* **STATED PROBLEM**
Copy out every one of the records below, word for word and in the same order, changing nothing.

---------- RECORDED INFORMATION ----------

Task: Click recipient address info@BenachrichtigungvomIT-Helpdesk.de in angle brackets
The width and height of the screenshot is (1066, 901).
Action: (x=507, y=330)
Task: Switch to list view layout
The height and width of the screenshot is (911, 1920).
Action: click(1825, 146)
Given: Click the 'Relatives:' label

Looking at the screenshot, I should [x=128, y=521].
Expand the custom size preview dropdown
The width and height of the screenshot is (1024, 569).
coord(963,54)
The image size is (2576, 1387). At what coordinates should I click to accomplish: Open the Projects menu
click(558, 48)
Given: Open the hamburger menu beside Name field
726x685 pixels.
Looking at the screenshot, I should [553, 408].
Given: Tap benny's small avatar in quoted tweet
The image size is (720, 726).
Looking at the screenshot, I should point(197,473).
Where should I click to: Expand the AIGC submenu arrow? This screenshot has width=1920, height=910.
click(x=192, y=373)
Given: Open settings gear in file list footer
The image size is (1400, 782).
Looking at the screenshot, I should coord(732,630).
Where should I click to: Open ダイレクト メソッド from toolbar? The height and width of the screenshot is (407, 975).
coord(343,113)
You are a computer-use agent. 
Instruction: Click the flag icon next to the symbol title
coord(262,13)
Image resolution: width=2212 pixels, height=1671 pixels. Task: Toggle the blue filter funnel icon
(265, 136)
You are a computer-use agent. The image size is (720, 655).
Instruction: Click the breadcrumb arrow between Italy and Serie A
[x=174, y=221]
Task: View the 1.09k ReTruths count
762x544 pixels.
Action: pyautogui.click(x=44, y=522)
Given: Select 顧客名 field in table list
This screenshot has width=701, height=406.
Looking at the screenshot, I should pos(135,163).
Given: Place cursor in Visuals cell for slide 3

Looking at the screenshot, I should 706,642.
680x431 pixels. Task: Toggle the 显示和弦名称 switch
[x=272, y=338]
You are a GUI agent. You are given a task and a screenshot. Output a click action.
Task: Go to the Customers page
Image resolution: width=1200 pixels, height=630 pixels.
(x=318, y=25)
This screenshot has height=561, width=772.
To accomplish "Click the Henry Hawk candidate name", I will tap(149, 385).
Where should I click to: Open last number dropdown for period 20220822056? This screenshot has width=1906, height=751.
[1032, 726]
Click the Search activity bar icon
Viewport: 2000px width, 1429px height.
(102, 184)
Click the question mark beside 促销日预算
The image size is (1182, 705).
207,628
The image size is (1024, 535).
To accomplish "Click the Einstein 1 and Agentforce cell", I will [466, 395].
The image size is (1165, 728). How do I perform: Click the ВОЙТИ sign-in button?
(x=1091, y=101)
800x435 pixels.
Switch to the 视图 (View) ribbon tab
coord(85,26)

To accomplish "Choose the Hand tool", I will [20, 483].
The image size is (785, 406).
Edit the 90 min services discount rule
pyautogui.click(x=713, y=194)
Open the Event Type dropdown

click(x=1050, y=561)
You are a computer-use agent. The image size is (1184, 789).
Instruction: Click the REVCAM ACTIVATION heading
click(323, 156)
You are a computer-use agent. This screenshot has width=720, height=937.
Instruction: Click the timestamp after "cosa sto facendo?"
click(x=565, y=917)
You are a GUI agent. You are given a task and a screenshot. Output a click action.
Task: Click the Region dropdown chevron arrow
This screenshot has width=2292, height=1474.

----------

* **FINISHED ANSWER**
Task: Click recipient address info@BenachrichtigungvomIT-Helpdesk.de in angle brackets
The width and height of the screenshot is (1066, 901).
Action: (x=507, y=330)
Task: Switch to list view layout
The height and width of the screenshot is (911, 1920).
Action: click(1825, 146)
Given: Click the 'Relatives:' label

Looking at the screenshot, I should [x=128, y=521].
Expand the custom size preview dropdown
The width and height of the screenshot is (1024, 569).
coord(963,54)
The image size is (2576, 1387). At what coordinates should I click to accomplish: Open the Projects menu
click(558, 48)
Given: Open the hamburger menu beside Name field
726x685 pixels.
Looking at the screenshot, I should [553, 408].
Given: Tap benny's small avatar in quoted tweet
The image size is (720, 726).
Looking at the screenshot, I should point(197,473).
Where should I click to: Expand the AIGC submenu arrow? This screenshot has width=1920, height=910.
click(x=192, y=373)
Given: Open settings gear in file list footer
The image size is (1400, 782).
Looking at the screenshot, I should coord(732,630).
Where should I click to: Open ダイレクト メソッド from toolbar? The height and width of the screenshot is (407, 975).
coord(343,113)
You are a computer-use agent. 
Instruction: Click the flag icon next to the symbol title
coord(262,13)
Image resolution: width=2212 pixels, height=1671 pixels. Task: Toggle the blue filter funnel icon
(265, 136)
You are a computer-use agent. The image size is (720, 655).
Instruction: Click the breadcrumb arrow between Italy and Serie A
[x=174, y=221]
Task: View the 1.09k ReTruths count
762x544 pixels.
Action: pyautogui.click(x=44, y=522)
Given: Select 顧客名 field in table list
This screenshot has width=701, height=406.
Looking at the screenshot, I should pos(135,163).
Given: Place cursor in Visuals cell for slide 3

Looking at the screenshot, I should 706,642.
680x431 pixels. Task: Toggle the 显示和弦名称 switch
[x=272, y=338]
You are a GUI agent. You are given a task and a screenshot. Output a click action.
Task: Go to the Customers page
Image resolution: width=1200 pixels, height=630 pixels.
(x=318, y=25)
This screenshot has height=561, width=772.
To accomplish "Click the Henry Hawk candidate name", I will tap(149, 385).
Where should I click to: Open last number dropdown for period 20220822056? This screenshot has width=1906, height=751.
[1032, 726]
Click the Search activity bar icon
Viewport: 2000px width, 1429px height.
(102, 184)
Click the question mark beside 促销日预算
The image size is (1182, 705).
207,628
The image size is (1024, 535).
To accomplish "Click the Einstein 1 and Agentforce cell", I will [466, 395].
The image size is (1165, 728). How do I perform: Click the ВОЙТИ sign-in button?
(x=1091, y=101)
800x435 pixels.
Switch to the 视图 (View) ribbon tab
coord(85,26)

To accomplish "Choose the Hand tool", I will [20, 483].
The image size is (785, 406).
Edit the 90 min services discount rule
pyautogui.click(x=713, y=194)
Open the Event Type dropdown

click(x=1050, y=561)
You are a computer-use agent. The image size is (1184, 789).
Instruction: Click the REVCAM ACTIVATION heading
click(323, 156)
You are a computer-use agent. This screenshot has width=720, height=937.
Instruction: Click the timestamp after "cosa sto facendo?"
click(x=565, y=917)
You are a GUI agent. You are given a task and a screenshot. Output a click action.
Task: Click the Region dropdown chevron arrow
This screenshot has width=2292, height=1474.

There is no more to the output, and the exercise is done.